在微血管心絞痛的藥物干預方面,目前尼可地爾在指南中被推薦為一線使用藥物,一些臨床試驗表明尼可地爾可以改善運動平板試驗結果和部分緩解心絞痛相關癥狀〔30〕,但是該藥尚不能改善患者整體的臨床癥狀及提高患者的長期生存質量,在臨床長期應用中的獲益和風險中也存在一些爭議。中醫藥治療從整體調節出發,具有一定優勢,近幾十年來已有大量的文獻和研究報道了從氣虛血瘀,痰瘀互結等常見證候角度辨證干預冠心病良好的臨床效果〔31~33〕,在此基礎上配合具有解毒功效的中藥干預冠心病也被證實具有良好的療效,可明顯降低心絞痛患者hs-CRP水平〔34〕。具有解毒作用的中藥可有效抑制炎性因子IL-6的表達,抗脂質過氧化損傷,減少氧自由基形成,實現抗心肌缺血作用〔35〕。

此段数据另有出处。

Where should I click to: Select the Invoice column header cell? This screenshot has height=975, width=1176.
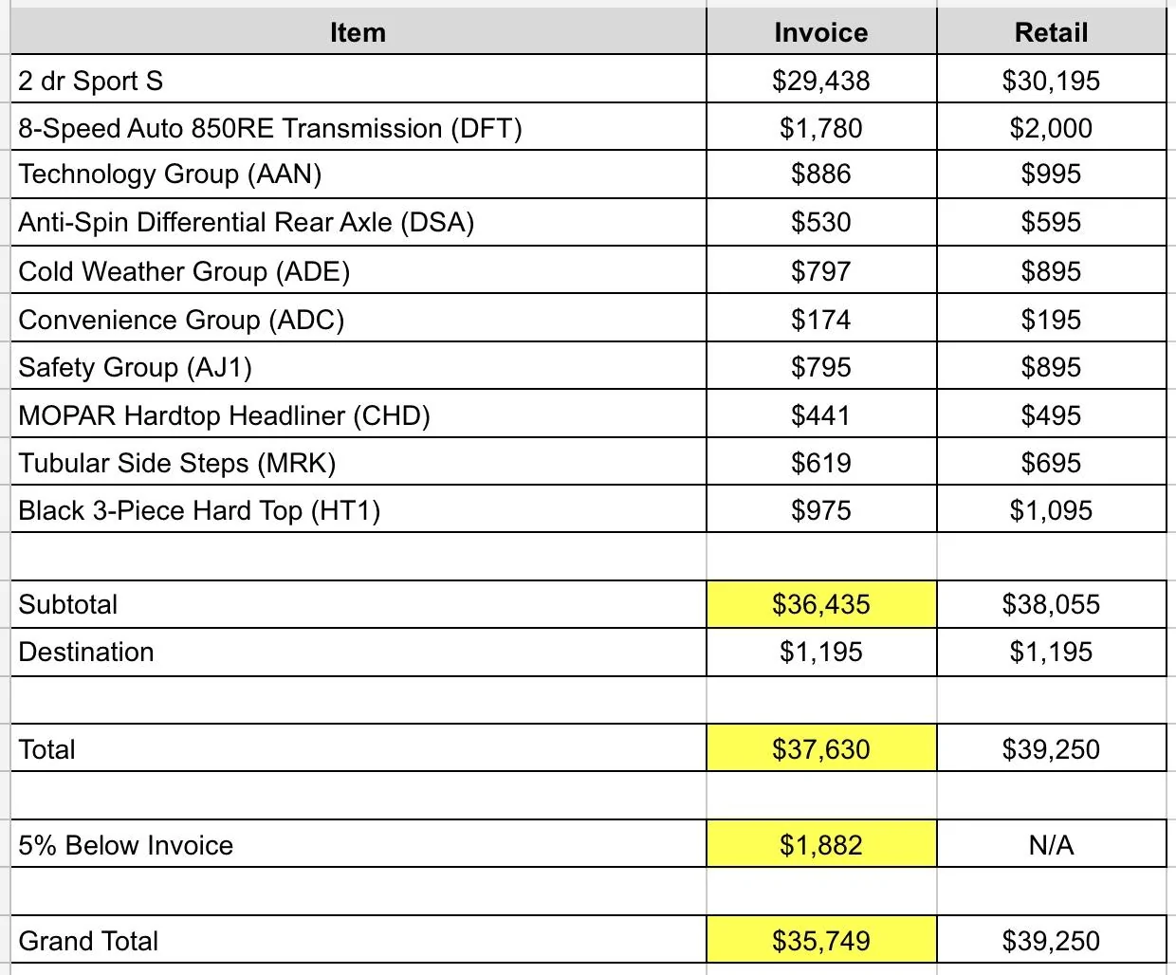[x=821, y=32]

豁痰解毒通絡飲由金銀花、甘松、水蛭、遠志、瓜蔞、川芎、丹參、玄參八味藥物組成,方中以金銀花為君藥清熱解毒,川芎、丹參寒溫并用化瘀通絡,暢通血絡;瓜蔞、遠志,寒溫并用以豁痰通絡、暢達氣道;方中配合玄參、甘松、水蛭三味藥,行涼血活血,解熱化瘀,通絡散結,全方共奏豁痰解毒通絡之功效。本研究說明豁痰解毒通絡飲干預治療微血管心絞痛良好的臨床效果。豁痰解毒通絡法可以作為干預微血管心絞痛、緩解不適癥狀,改善患者生活質量的可選擇方法之一。